[Saved entries]
※ ※ ※

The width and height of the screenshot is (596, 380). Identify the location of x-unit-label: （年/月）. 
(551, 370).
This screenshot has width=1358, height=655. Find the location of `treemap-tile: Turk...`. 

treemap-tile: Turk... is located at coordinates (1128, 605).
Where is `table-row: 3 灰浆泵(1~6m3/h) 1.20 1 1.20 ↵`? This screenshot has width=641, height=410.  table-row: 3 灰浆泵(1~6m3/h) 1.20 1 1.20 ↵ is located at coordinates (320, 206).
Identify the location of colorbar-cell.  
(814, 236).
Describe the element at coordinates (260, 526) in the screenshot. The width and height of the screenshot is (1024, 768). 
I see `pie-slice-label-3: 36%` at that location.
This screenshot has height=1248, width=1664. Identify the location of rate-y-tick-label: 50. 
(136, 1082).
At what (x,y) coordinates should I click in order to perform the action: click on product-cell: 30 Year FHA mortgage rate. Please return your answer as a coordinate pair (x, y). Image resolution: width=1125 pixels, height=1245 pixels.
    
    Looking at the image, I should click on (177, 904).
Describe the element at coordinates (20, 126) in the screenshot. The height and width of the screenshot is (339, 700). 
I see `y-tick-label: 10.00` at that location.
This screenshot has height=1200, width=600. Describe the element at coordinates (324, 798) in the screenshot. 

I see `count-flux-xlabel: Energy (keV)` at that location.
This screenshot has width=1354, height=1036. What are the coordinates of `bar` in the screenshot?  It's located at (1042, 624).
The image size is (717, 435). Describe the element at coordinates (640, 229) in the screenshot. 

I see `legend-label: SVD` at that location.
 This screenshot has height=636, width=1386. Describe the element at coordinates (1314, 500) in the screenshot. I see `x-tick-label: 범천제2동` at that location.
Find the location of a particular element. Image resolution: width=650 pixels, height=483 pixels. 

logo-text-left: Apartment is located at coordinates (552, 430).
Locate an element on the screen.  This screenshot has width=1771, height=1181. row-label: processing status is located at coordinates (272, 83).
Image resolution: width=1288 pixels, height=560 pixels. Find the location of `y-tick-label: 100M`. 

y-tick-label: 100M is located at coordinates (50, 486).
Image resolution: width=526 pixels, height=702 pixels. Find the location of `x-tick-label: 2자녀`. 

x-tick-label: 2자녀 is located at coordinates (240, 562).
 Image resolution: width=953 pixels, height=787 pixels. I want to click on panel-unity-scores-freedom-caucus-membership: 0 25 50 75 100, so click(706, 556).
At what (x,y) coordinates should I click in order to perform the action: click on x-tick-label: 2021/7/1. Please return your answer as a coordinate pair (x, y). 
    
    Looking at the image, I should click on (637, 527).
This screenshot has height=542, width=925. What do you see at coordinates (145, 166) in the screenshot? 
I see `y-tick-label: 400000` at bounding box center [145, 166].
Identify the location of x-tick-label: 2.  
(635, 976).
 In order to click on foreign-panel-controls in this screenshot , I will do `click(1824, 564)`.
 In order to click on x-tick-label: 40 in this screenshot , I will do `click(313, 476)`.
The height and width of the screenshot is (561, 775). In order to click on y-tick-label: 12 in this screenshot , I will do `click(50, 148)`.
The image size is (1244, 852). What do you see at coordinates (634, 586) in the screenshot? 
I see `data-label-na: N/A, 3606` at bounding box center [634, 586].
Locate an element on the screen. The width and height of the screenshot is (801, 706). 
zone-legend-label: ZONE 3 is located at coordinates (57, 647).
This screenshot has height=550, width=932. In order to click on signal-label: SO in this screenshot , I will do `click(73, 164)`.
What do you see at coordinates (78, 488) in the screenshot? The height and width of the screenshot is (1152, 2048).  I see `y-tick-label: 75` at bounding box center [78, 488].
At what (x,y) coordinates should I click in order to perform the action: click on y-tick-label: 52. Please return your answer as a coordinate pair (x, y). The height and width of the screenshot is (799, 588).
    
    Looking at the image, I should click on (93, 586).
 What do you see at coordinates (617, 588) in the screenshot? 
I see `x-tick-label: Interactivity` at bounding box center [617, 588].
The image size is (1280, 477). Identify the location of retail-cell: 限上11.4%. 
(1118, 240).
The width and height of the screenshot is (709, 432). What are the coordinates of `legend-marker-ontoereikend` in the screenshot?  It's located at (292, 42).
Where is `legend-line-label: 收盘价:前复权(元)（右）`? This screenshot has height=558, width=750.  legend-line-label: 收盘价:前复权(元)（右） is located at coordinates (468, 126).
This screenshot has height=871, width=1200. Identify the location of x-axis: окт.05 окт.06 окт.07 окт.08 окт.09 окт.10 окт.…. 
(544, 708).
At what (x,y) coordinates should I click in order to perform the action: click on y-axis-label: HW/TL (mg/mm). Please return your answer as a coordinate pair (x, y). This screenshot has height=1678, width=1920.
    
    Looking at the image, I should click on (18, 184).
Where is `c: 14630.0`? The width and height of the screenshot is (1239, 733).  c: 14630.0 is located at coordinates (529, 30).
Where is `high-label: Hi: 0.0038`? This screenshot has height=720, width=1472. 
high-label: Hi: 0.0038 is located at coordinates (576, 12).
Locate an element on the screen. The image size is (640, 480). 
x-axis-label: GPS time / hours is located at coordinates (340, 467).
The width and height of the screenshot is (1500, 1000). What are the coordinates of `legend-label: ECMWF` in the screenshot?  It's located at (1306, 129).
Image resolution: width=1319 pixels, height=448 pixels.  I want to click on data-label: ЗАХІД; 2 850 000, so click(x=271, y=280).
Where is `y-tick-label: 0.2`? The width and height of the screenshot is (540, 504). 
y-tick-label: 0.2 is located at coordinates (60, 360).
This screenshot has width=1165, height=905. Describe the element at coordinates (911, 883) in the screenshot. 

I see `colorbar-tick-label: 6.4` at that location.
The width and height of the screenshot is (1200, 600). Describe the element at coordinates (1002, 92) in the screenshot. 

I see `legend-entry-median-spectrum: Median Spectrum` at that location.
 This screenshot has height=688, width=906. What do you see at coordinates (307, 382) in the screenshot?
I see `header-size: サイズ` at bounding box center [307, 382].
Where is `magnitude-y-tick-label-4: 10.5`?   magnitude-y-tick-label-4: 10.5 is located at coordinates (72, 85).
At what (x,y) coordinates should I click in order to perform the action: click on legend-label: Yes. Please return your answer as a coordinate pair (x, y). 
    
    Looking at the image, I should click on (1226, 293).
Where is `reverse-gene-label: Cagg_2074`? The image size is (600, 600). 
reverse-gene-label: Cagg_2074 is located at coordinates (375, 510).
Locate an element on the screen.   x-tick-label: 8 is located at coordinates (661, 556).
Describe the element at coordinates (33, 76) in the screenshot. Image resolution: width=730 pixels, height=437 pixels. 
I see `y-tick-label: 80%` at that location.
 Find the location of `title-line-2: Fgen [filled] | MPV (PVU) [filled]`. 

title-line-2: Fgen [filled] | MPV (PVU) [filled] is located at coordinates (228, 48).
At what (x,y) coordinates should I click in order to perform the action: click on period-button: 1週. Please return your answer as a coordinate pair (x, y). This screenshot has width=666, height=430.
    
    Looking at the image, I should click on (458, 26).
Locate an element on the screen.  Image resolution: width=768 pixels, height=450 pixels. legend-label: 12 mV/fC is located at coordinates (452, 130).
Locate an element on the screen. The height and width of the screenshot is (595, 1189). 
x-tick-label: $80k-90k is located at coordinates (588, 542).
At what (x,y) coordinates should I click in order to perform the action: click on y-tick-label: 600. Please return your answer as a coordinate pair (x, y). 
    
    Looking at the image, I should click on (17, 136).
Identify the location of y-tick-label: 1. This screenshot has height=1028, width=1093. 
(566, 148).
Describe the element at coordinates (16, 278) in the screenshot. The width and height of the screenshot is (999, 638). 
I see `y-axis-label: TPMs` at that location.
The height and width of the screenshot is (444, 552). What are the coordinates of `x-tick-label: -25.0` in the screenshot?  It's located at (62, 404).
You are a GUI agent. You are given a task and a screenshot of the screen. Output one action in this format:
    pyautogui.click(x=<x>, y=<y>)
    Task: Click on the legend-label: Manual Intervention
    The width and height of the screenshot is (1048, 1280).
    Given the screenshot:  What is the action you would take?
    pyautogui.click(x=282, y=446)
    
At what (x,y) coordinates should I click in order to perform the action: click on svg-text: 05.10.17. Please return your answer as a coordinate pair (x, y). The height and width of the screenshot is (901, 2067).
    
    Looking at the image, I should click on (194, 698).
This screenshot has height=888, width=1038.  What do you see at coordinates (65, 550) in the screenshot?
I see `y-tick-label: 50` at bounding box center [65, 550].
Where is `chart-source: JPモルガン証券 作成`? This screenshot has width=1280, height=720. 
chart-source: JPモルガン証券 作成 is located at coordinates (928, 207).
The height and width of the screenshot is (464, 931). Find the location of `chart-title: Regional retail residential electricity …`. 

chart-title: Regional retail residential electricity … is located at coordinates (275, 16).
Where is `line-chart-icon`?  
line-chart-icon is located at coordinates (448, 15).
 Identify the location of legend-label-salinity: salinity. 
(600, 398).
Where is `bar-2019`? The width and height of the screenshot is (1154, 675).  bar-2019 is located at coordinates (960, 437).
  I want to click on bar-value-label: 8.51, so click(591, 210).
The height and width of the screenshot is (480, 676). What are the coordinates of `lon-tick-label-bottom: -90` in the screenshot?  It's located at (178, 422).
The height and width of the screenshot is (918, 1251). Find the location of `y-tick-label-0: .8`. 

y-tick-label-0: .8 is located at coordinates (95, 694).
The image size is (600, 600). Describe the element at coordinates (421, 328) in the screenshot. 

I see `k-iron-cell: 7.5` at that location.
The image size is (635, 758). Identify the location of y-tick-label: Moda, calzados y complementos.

※ ※ ※

Rewrite the lines between the one holding "The height and width of the screenshot is (480, 676)." and the one holding "y-tick-label-0: .8 is", inclusive, as a JSON list of strings with one string per line. Leave out any blank lines.

[
  "The height and width of the screenshot is (480, 676). What are the coordinates of `lon-tick-label-bottom: -90` in the screenshot?  It's located at (178, 422).",
  "The height and width of the screenshot is (918, 1251). Find the location of `y-tick-label-0: .8`. ",
  "y-tick-label-0: .8 is located at coordinates (95, 694)."
]